Da Redação
Inspeção aprovada pelo Tribunal de Contas do Estado (TCE) vai apurar um suposto desvio de mais de R$ 768 milhões de um único contrato da Secretaria de Infraestrutura (Seinf) do Estado do Tocantins na gestão de Marcelo Miranda (PMDB), governador cassado pela Justiça Eleitoral por abuso de poder político nas eleições de 2006.
De acordo com informações da imprensa local, a fiscalização foi aprovada e será realizada no Departamento de Estradas de Rodagem do Tocantins (Dertins) e na Seinf. O contrato, conforme a imprensa local, de número 403 assinado no ano de 1998, foi firmado pelo governo com as empresas Sul Americana de Montagens S/A (Emsa), Rivoli SPA e Construsan Construtora e Incorporadora Ltda. O serviço previsto era de terraplanagem, pavimentação asfáltica e construção de pontes. Além do Dertins e Seinf, a inspeção será realizada também em outros órgãos que tiveram participação na elaboração e execução do contrato.
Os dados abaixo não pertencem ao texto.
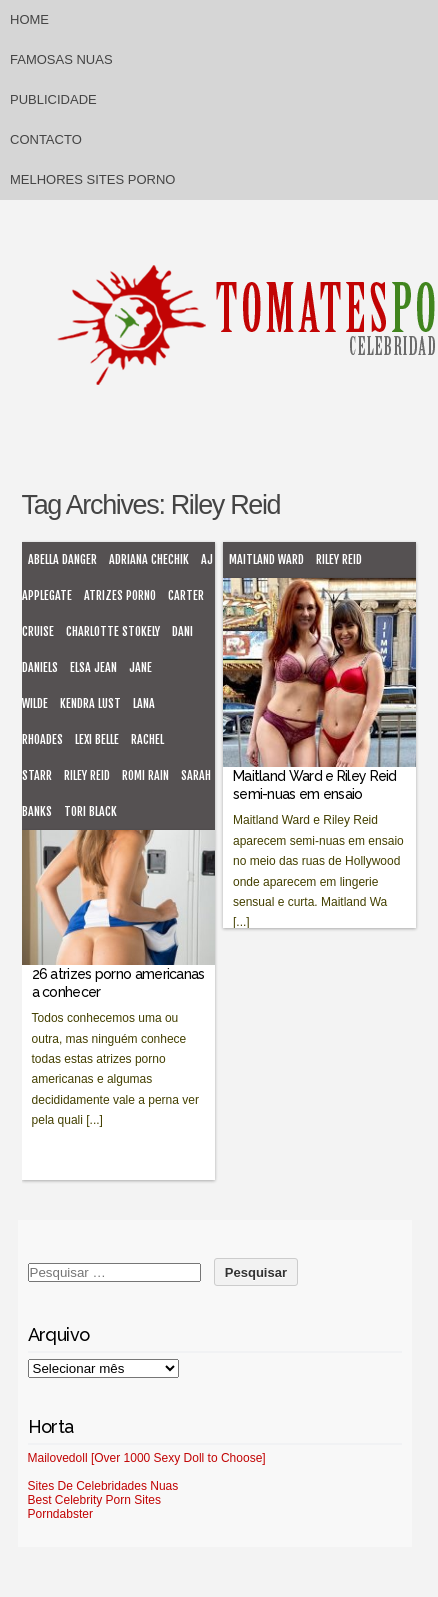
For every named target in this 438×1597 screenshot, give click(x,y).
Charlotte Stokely (113, 631)
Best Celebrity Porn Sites (94, 1500)
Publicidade (53, 99)
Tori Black (90, 811)
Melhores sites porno (92, 179)
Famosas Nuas (61, 59)
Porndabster (60, 1514)
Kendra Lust (90, 703)
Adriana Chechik (149, 559)
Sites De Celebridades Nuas (103, 1486)
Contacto (46, 139)
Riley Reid (87, 775)
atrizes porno (120, 595)
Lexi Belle (97, 739)
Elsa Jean (93, 667)
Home (29, 19)
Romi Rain (145, 775)
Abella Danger (62, 559)
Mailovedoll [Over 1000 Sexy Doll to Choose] (147, 1458)
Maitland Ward (266, 559)
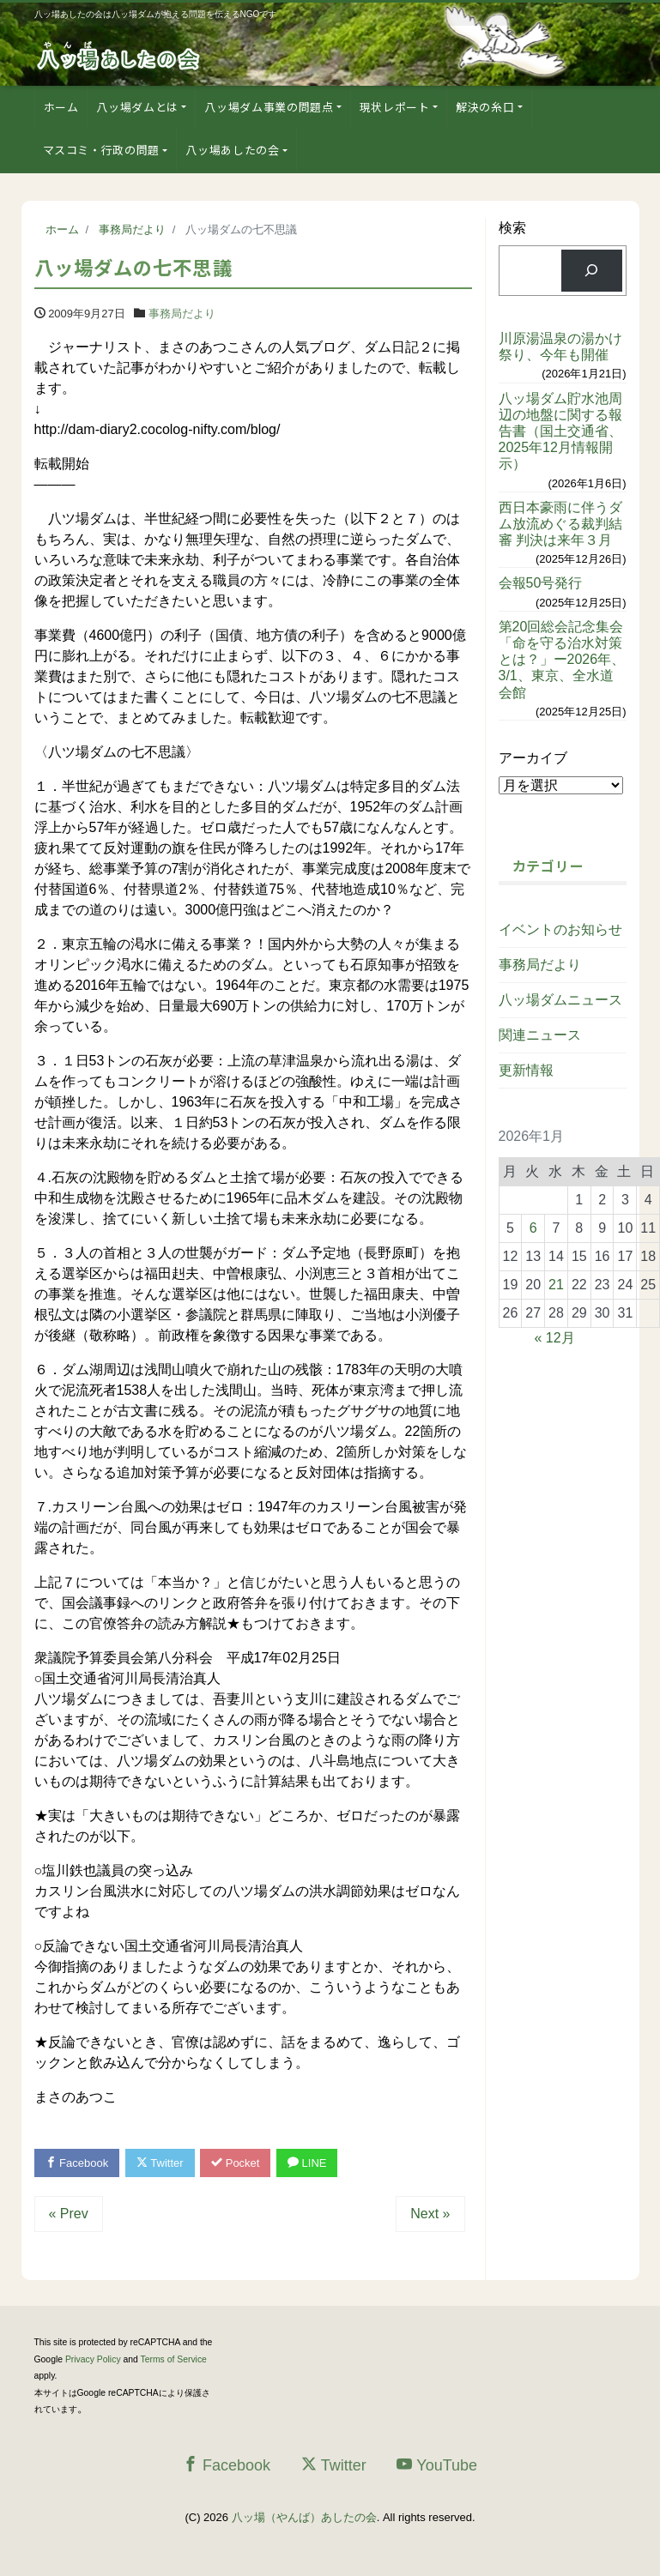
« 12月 (555, 1337)
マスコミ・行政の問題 (101, 150)
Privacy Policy (93, 2359)
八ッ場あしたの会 (232, 150)
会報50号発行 (541, 583)
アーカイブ (533, 758)
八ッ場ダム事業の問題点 (268, 107)
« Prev (68, 2213)
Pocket (235, 2163)
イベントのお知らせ (560, 929)
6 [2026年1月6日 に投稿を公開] (533, 1228)
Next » (430, 2213)
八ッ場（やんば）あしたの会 (304, 2517)
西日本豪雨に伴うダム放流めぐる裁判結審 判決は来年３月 (560, 523)
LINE (307, 2163)
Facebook (77, 2163)
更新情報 (526, 1070)
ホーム (61, 107)
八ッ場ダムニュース (560, 999)
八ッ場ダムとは (137, 107)
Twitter (160, 2163)
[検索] (591, 271)
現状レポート (395, 107)
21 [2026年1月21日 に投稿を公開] (556, 1284)
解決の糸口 (485, 107)
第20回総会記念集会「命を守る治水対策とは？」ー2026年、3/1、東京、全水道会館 (562, 659)
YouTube (437, 2465)
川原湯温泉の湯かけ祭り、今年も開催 (560, 346)
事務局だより (181, 313)
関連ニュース (540, 1035)
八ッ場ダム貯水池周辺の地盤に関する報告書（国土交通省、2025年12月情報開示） (560, 431)
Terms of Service (174, 2359)
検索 (512, 227)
Ainda segundo a notícia, chamaram a atenção do TCE os seguidos apostilamentos e pagamentos em duplicidade feitos entre os anos de 2003 e 2007, período de governo de Miranda. A imprensa local informou ainda que nessa época o valor do contrato teve um acréscimo de mais de R$ 1,5 bilhão. O TCE teria identificado ainda pagamentos de mais de R$ 814 milhões e calcula um rombo de R$ 768.340.342,82 ao erário.
Dados do Siafem
Ao assumir o governo após a cassação de Miranda, o governador Carlos Henrique Gaguim (PMDB) determinou a realização de um levantamento sobre as contas do Estado. Conforme o balanço, o rombo nos cofres do Estado chega a R$ 814,9 milhões. O anúncio, segundo o governo, foi feito com base nos dados do Sistema de Informação e Administração Financeira para Estados e Municípios (Siafem).
Conforme o estudo, somados os débitos de todos os órgãos da administração direta e indireta, o total da dívida encontrada no dia 10 de setembro de 2009 foi de R$ 472.686.740. Além da dívida, foi constatada uma queda na receita ordinária prevista para 2009 de R$ 342.302.506 projetada até dezembro.
Isso significa que o Governo do Estado tem, atualmente, um débito de R$ 814.989.246, que são as dívidas empenhadas não pagas e a regularizar, mais a queda na previsão de receita.